Rappelons que la Jungle, puisque cette dénomination est désormais acquise, est apparue après la fermeture du centre de Sangatte, en septembre 2002. Les migrants, dont l'objectif demeure d'atteindre le territoire britannique, se sont alors installés une dizaine de kilomètres plus loin, sur le site de La Lande, à Calais. Durant l'année 2015, leur population a connu un accroissement considérable, passant d'environ 3000 à 6000 personnes. La partie nord comporte un centre d'accueil et d'hébergement, mais l'afflux des migrants a entrainé l'occupation de la partie sud, dans un habitat précaire particulièrement insalubre.

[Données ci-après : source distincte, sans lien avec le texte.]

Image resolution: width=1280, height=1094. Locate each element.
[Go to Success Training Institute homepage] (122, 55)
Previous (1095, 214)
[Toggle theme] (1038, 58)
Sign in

Le 19 février, la préfète du Pas de Calais a pris un arrêté décidant l'évacuation de toutes personnes et de tous biens situés dans la zone sud du camp. C'est précisément cet arrêté qui est l'objet de la demande de suspension en urgence, par un recours déposé par les migrants eux-mêmes, encadrés par neuf associations aussi bien locales que nationales. Cette suspension, conformément à l'article 521-1 du code de la justice administrative, ne peut être obtenue que si un recours en annulation a été déposé sur le fond (ce qui a probablement été fait), et si deux conditions sont réunies. La condition d'urgence est évidemment remplie, dès lors que l'arrêté préfectoral laisse aux migrants un délai d'une semaine pour quitter la zone. La condition de fond se révèle plus délicate, dès lors que les requérants doivent faire état d'un "moyen propre à créer un doute sérieux" sur la légalité de cet arrêté.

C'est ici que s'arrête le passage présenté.